- **WHAT THE TASK ASKS**:
Copy out the data below from the line containing "Task: Select the Святвечір answer tile" to the line containing "You are a GUI", both lines included, with all images left out.

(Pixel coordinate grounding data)
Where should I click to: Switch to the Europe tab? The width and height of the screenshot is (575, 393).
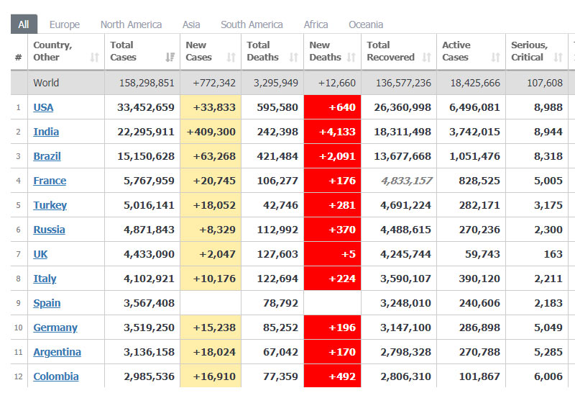tap(65, 24)
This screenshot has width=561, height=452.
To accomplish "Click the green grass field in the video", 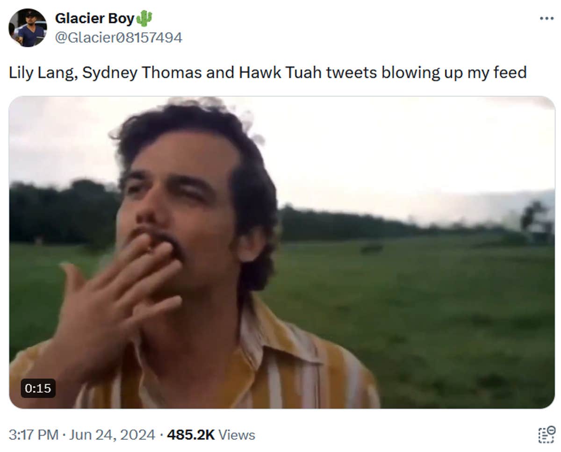I will pyautogui.click(x=444, y=318).
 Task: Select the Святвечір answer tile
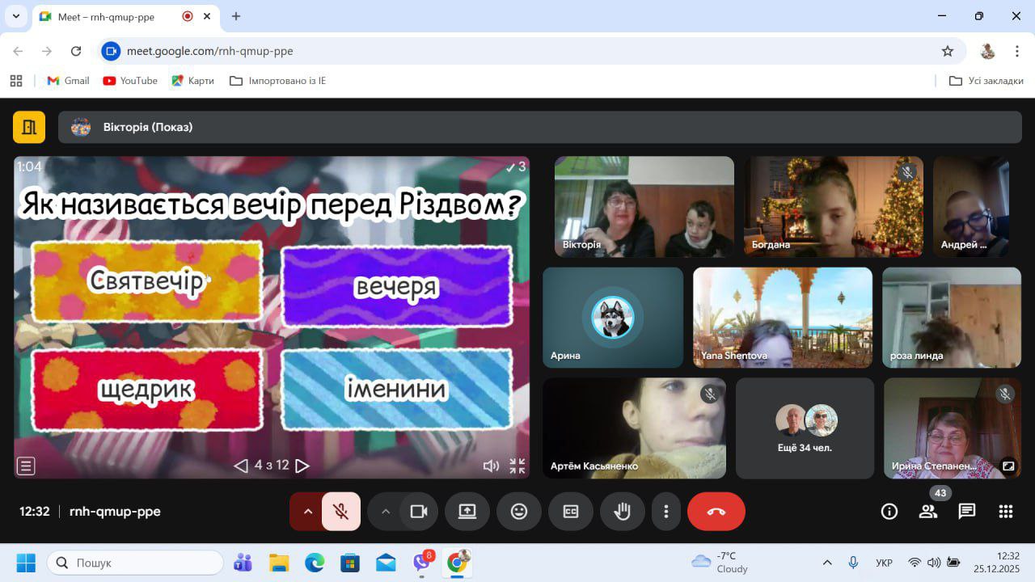(147, 281)
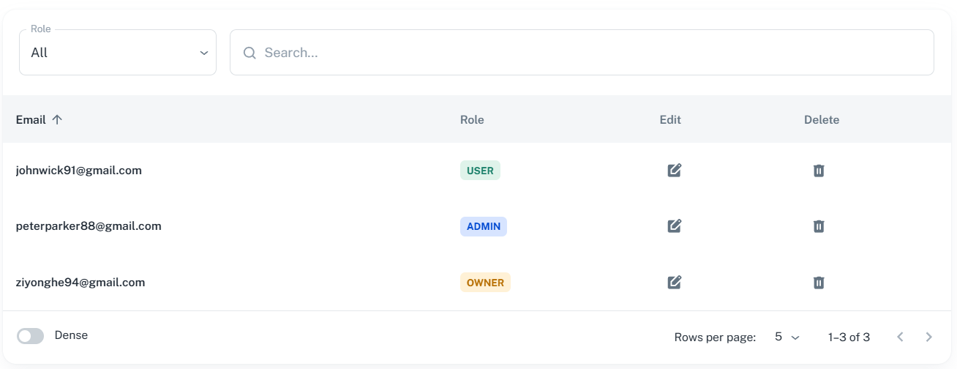Screen dimensions: 957x369
Task: Click the Email sort arrow icon
Action: pyautogui.click(x=57, y=119)
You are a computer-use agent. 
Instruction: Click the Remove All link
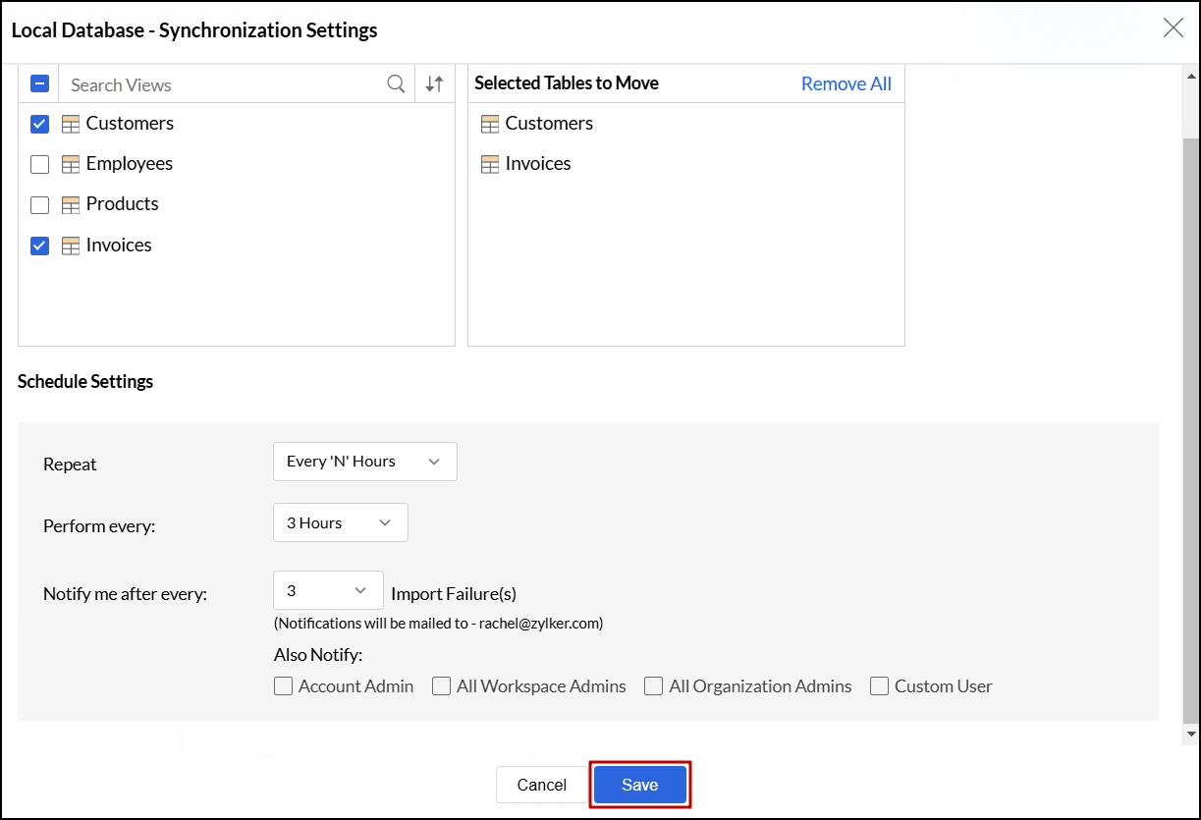point(846,84)
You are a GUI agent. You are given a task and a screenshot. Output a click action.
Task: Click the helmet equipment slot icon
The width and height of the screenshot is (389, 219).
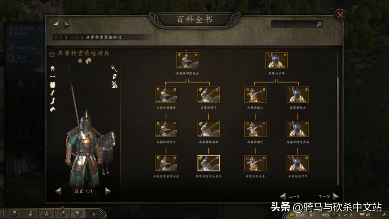click(x=52, y=69)
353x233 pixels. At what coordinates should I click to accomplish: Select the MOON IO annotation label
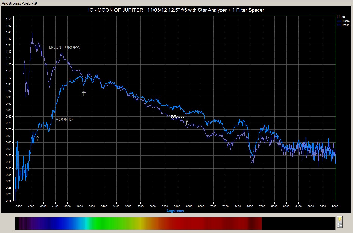coord(64,119)
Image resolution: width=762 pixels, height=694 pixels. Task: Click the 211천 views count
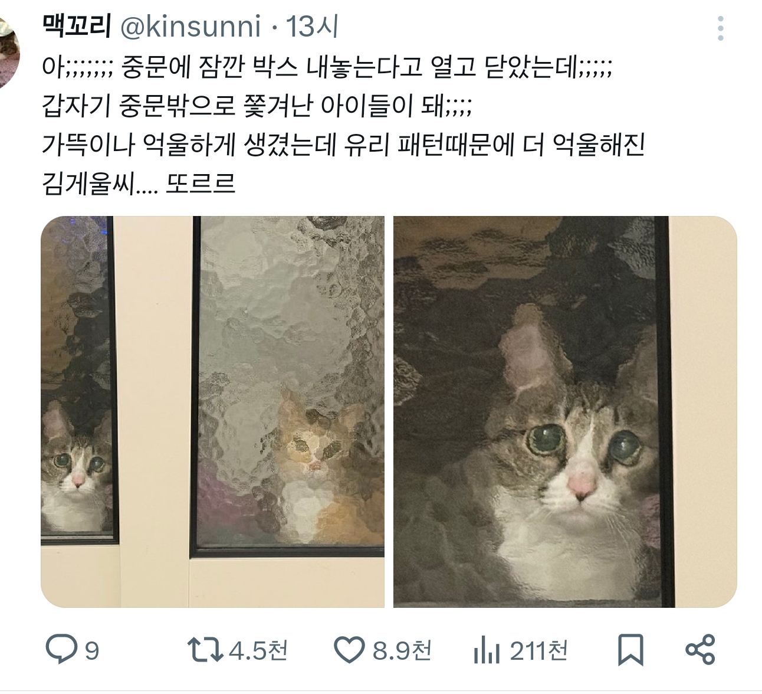538,650
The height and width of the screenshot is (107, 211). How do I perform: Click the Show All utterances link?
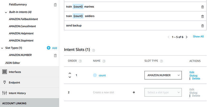click(x=198, y=37)
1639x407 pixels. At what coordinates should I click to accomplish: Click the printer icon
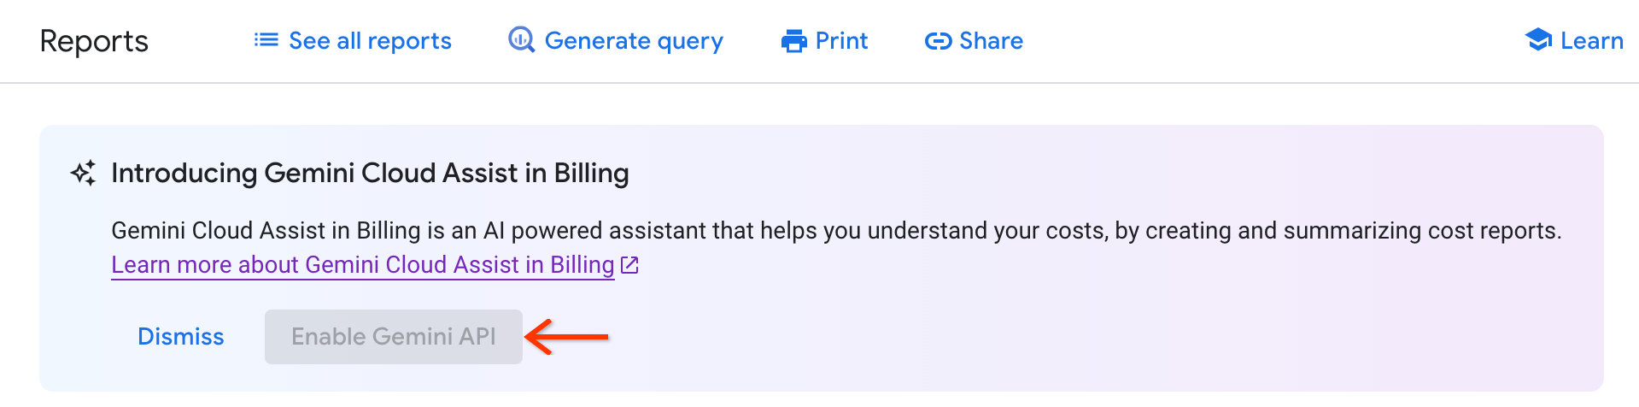point(793,41)
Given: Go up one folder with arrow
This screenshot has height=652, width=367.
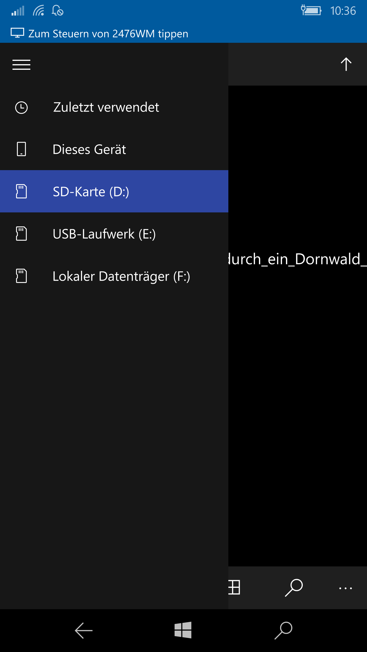Looking at the screenshot, I should tap(346, 64).
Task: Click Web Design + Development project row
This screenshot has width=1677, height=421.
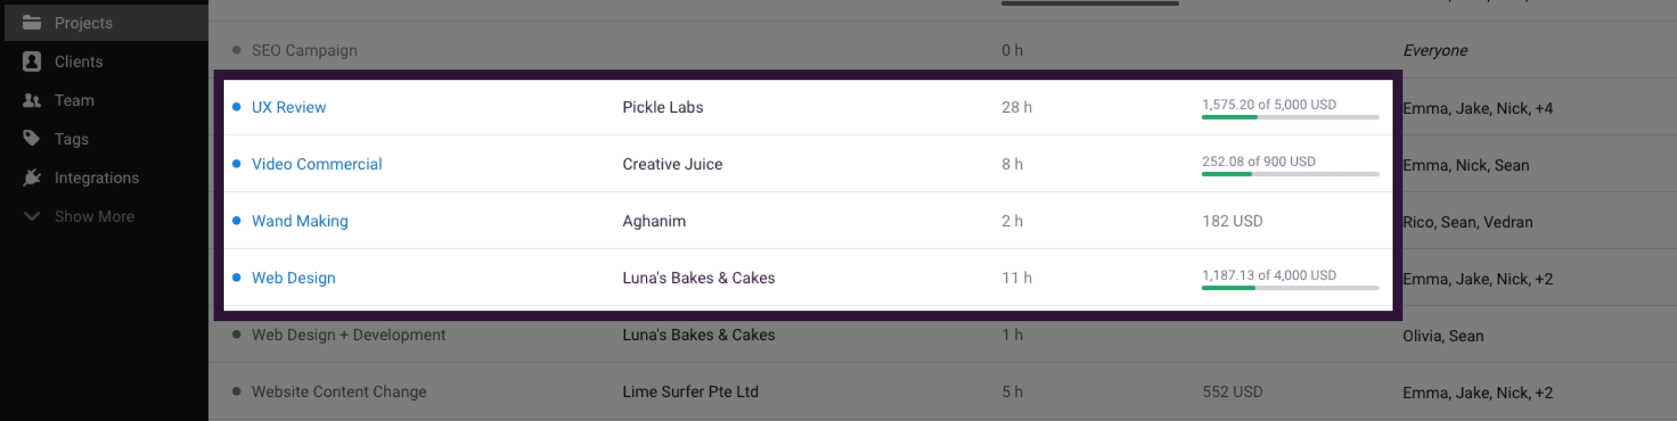Action: (x=348, y=335)
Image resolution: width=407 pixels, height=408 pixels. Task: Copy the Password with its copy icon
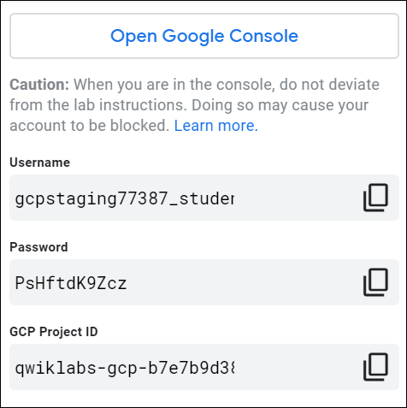[375, 282]
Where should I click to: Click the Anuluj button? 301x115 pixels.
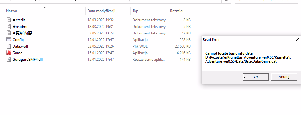[284, 77]
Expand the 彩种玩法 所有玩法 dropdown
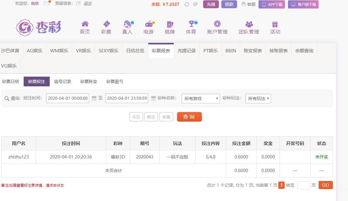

- **SOLUTION**:
 Task: Select the Святвечір answer tile
(147, 281)
Screen dimensions: 957x369
Task: Click the Email sort arrow icon
Action: pyautogui.click(x=57, y=119)
You are a computer-use agent. 
Instruction: Click the Remove All link
point(846,84)
You are a GUI agent. You are given a task and a screenshot. Output a click action.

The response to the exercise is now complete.